* _Provided text_:
-- -- --

= Jane Kirkaldy =

Science educator in England

Jane Willis Kirkaldy (1869 – June 19, 1932) was a science educator at various colleges in Oxford for thirty six years. She was one of the first women to obtain first-class honours in the natural sciences and contributed greatly to the education of the generation of English women scientists.

==Early life and education==
Born sometime in 1869, Kirkaldy later attended Wimbledon High School where she worked as the assistant mistress. She went on to attend Somerville College in Oxford from 1887 to 1891, graduating with a B.S. with honours, one of the first two women to do so.

==Career==
Kirkaldy worked as a science lecturer and visiting teacher in London, also working as private tutor for a short time at Castle Howard. She later returned to Oxford to serve as the women's tutor for students in the School of Natural Sciences at the Association for the Education of Women from 1894 to 1930. She also served as a tutor and lecturer to the Oxford Women's Societies. Outside of tutoring and lecturing, in 1929 she was made an honorary fellow of Somerville College in 1929 and sat on the council of St. Hugh's College. She wrote multiple books, the translation of J. E. V. Boas's Textbook of Zoology in 1896 with E. Pollard, as well as co-authoring An Introduction to the Study of Biology in 1909 with I. M. Drummond.

==Legacy==
In her will, she left money to Oxford University for the creation of the Jane Willis Kirkaldy prize in 1936. A prize for natural science was created in her honour at Somerville College.

-- -- --

* _Available data_:

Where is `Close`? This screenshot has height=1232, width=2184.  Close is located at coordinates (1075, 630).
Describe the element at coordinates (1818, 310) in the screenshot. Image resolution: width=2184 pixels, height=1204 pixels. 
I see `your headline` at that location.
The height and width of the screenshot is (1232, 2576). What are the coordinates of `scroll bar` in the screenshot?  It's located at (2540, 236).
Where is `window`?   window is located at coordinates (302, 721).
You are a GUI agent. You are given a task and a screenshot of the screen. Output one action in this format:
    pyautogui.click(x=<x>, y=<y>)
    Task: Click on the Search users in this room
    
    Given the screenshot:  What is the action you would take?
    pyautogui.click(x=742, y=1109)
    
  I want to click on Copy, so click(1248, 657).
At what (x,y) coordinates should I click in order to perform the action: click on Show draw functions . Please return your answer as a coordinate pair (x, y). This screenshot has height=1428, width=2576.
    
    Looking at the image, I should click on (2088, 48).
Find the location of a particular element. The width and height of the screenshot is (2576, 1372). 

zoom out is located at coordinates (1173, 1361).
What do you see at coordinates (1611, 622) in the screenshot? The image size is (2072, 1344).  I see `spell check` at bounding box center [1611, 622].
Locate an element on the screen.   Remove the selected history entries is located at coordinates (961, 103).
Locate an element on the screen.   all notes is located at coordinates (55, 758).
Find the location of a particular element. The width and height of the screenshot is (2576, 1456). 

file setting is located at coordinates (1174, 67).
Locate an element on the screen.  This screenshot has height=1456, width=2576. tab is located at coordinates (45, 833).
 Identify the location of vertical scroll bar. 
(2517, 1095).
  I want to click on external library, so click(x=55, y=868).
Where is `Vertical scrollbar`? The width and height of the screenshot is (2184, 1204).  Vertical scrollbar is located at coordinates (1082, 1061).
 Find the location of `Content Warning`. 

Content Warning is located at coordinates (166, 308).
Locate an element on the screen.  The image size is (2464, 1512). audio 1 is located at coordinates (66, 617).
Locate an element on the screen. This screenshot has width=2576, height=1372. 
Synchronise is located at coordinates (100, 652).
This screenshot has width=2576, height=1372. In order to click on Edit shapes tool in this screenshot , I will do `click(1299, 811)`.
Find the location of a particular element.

-- -- --

* _Problem to solve_:
Say whether each statement agrees with the Jane Kirkaldy text, answering yes or no and quoting the deciding words: (a) Kirkaldy attended Somerville College from 1887 to 1891; (b) Kirkaldy co-authored An Introduction to the Study of Biology with E. Pollard; (c) Kirkaldy was women's tutor for students in the School of Natural Sciences from 1894 to 1930.

* _Exercise result_:
(a) Yes: "She went on to attend Somerville College in Oxford from 1887 to 1891"
(b) No: "co-authoring An Introduction to the Study of Biology in 1909 with I. M. Drummond"
(c) Yes: "serve as the women's tutor for students in the School of Natural Sciences at the Association for the Education of Women from 1894 to 1930"